=== Records for this exercise ===

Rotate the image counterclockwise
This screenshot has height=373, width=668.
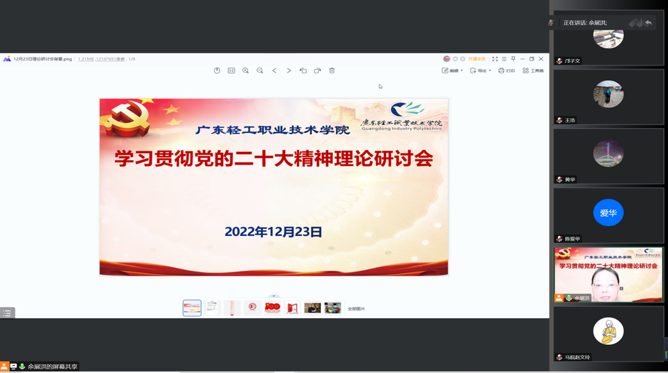click(303, 71)
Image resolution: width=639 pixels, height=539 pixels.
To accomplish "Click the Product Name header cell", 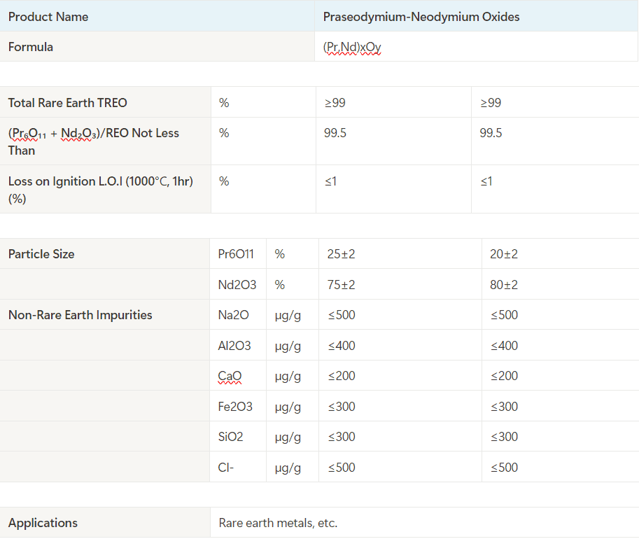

===

Request:
Extract every line of the data above word for word, leaving the pictures out of your answer.

Result for this exercise:
Rotate the image counterclockwise
This screenshot has height=373, width=668.
click(303, 71)
Image resolution: width=639 pixels, height=539 pixels.
To accomplish "Click the Product Name header cell", 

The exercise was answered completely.